1: Have you employed/contracted a Technical Author . . . Great!! If not what’s holding you back . . . remember we bring value
2: If you cannot see your technical author at their desk you’ll no doubt find him/her performing Vulcan mind melds and extracting the necessary technical information from the heads of your development/infrastructure staff (if it looks painful don’t worry, the job is mandatory!)
3: Start a discussion about what you need and I’m certain your technical author will only be too happy to help?
4: Once you have technical documentation there is no more guesswork as you have plenty of reliable data against which to measure the progress of future projects
5: You can also employ a project manager who can plan ahead because you know everyone who needs it!
6: Documentation is no longer a problem and what you require is what you will get . . . Congratulations!
It is not unusual to find companies still use Shared Drives to store their documentation. As many Technical Writers will point out, the problem with shared drives is that they are neither secure nor searchable.

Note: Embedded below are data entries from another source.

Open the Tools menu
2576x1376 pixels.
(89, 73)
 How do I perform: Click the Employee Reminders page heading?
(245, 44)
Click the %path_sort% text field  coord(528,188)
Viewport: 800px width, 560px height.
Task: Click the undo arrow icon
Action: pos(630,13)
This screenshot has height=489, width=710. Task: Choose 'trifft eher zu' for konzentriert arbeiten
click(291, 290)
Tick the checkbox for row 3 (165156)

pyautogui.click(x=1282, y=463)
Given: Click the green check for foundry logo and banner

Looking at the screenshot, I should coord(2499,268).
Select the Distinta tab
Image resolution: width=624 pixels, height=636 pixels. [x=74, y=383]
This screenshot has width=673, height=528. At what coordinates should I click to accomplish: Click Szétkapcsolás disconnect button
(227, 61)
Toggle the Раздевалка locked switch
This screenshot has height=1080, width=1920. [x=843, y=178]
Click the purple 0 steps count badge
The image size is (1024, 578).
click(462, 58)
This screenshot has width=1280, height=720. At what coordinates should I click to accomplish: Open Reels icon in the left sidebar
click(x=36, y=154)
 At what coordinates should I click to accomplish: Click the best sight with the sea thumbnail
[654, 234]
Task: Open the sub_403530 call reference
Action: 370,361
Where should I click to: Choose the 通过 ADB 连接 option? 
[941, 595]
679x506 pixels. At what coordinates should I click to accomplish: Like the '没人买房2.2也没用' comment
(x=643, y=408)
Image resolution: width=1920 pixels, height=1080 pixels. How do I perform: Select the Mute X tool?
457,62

What is the problem with shared drives?
- The folder structure has too many levels meaning documents are difficult to find
- There are information gaps as users keep copies of documentation locally and not on the shared drive
- There is no formal ownership of the documents
- The title and subject of the document does not accurately reflect the content
- Document versioning is not used meaning the latest version is . . . Where?
- There are many copies of the same document
- The failure to maintain a workable Archiving policy means many documents with the same title contain unchecked updates
- There is no historical tracking of documents to keep integrity of the content
- Searching for documents on a shared drive will raise many unrelated results
Using a non configured Document Management System (DMS)
It would seem ironic that companies do spend a large amount of budget on installing a DMS such as SharePoint but fail to task an experienced employee to set it up correctly. So what happens when the DMS is left to grow without the correct administration?
- Failure to lock down user privileges means it becomes a free for all with no proper administration
- Check In, Check Out, Document Versioning and Security are not configured meaning user’s drop off documents where they see fit
- There is no historical tracking of documents to keep integrity
- Users create folders without proper titles and lose their document
- Backup of the DMS is irregular
If you want to manage your documentation in a way in which it cannot become a free for all you need to consider a form of document control and establish a policy and a set of rules to keep your documentation in check.
Technical and Process Documentation is an asset, and your staff should treat it as such. Look after it, and it will look after your business.